Where M&A strategy meets execution!

🌟 Hello, Reader

Welcome to KSMC Double Klick, your bi-weekly briefing on M&A, finance, and AI innovation.

Let's deep dive into today’s topics.

Warm regards,
Kapil Sukhija
Founder, KSMC

📊 Deal Strategy Deep Dive

Property And Environmental Diligence

Ask any buyer, whether strategic acquirer, searcher, or independent sponsor, what their property diligence scope was on their last deal. Most will describe a Phase I their bank ordered.

That is not diligence. That is a financing condition.

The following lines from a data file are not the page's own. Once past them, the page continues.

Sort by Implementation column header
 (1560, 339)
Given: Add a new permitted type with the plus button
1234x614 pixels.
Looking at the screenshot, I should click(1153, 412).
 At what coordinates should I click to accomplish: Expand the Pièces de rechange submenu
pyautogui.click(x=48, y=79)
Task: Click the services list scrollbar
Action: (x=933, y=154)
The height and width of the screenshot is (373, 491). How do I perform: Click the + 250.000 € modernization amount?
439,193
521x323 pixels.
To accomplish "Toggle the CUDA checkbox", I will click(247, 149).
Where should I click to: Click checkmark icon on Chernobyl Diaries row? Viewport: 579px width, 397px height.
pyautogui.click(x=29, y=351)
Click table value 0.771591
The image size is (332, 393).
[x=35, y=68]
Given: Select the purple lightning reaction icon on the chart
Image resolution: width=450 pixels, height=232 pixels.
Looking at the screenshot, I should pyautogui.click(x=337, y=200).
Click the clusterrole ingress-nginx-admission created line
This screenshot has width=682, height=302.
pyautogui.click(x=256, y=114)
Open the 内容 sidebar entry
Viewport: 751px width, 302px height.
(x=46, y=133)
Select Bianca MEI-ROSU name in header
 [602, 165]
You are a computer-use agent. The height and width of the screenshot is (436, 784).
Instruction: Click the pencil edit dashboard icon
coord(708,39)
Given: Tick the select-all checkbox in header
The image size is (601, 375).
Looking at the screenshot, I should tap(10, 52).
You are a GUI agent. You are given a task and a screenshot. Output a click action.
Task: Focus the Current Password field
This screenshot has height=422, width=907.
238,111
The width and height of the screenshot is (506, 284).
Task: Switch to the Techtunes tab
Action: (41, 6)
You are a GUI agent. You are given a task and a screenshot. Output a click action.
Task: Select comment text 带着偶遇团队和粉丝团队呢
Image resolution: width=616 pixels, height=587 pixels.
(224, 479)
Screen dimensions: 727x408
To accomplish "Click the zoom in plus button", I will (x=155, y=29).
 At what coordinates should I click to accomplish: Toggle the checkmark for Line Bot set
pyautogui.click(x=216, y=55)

The problem is not that lower mid-market buyers do too little property work. It is that they rarely make a deliberate scoping decision about how much to do.

What Gets Missed

  • Hidden Capex: The seller's EBITDA looks clean because nothing has broken yet. Then in year one, the HVAC fails. A $200K cash hit on a $5M deal is not unusual, as it was never in the model

  • ESG and regulatory exposure: The building's energy rating is below what your lender will refinance against in three years. Or the operating permit has compliance gaps the seller was never audited on. You inherit both

  • Exit risk: The capex you absorb in year one becomes the discount the next buyer applies in year five. Property issues do not go away. If you do not negotiate it in the purchase price, you take the discount at exit

When The Lender’s Phase I Is Enough

Owned industrial property, bank financing, the lender requires a Phase I Environmental Site Assessment. The Phase I is desk-based plus a site walk. Historical records, regulatory databases, aerial photographs, a visit to the property, interviews with people who know its history.

The report follows the ASTM E1527-21 standard. That standard matters because it is what the law requires you to follow to qualify for the bona fide purchaser defence under CERCLA, the US federal contamination liability regime. Canadian provincial regimes work similarly, usually following CSA Z768.

Comes back clean, you have your defence, and you are done.

When You Need More

Examples include (a) site with industrial history (solvents, fuel, plating, paint, agricultural chemicals); (b) the leases hide dilapidations, or change-of-control consents; and (c) the building itself is old or non-compliant: end-of-life HVAC, below-threshold energy ratings.

Real Deal Example

On a buy-side QoE of a bakery acquired through an asset deal, the environmental review surfaced that wastewater from the production floor was being discharged to municipal sewer in breach of the local sewer use bylaw. The seller had operated this way for years without enforcement. As the new operator, the buyer would have become the target for regulator action from day one.

Resolution required an effluent treatment plant on site and a municipal discharge approval. We quantified the capex as a normalizing adjustment and the forward opex as an EBITDA haircut, and the buyer used both in price negotiation.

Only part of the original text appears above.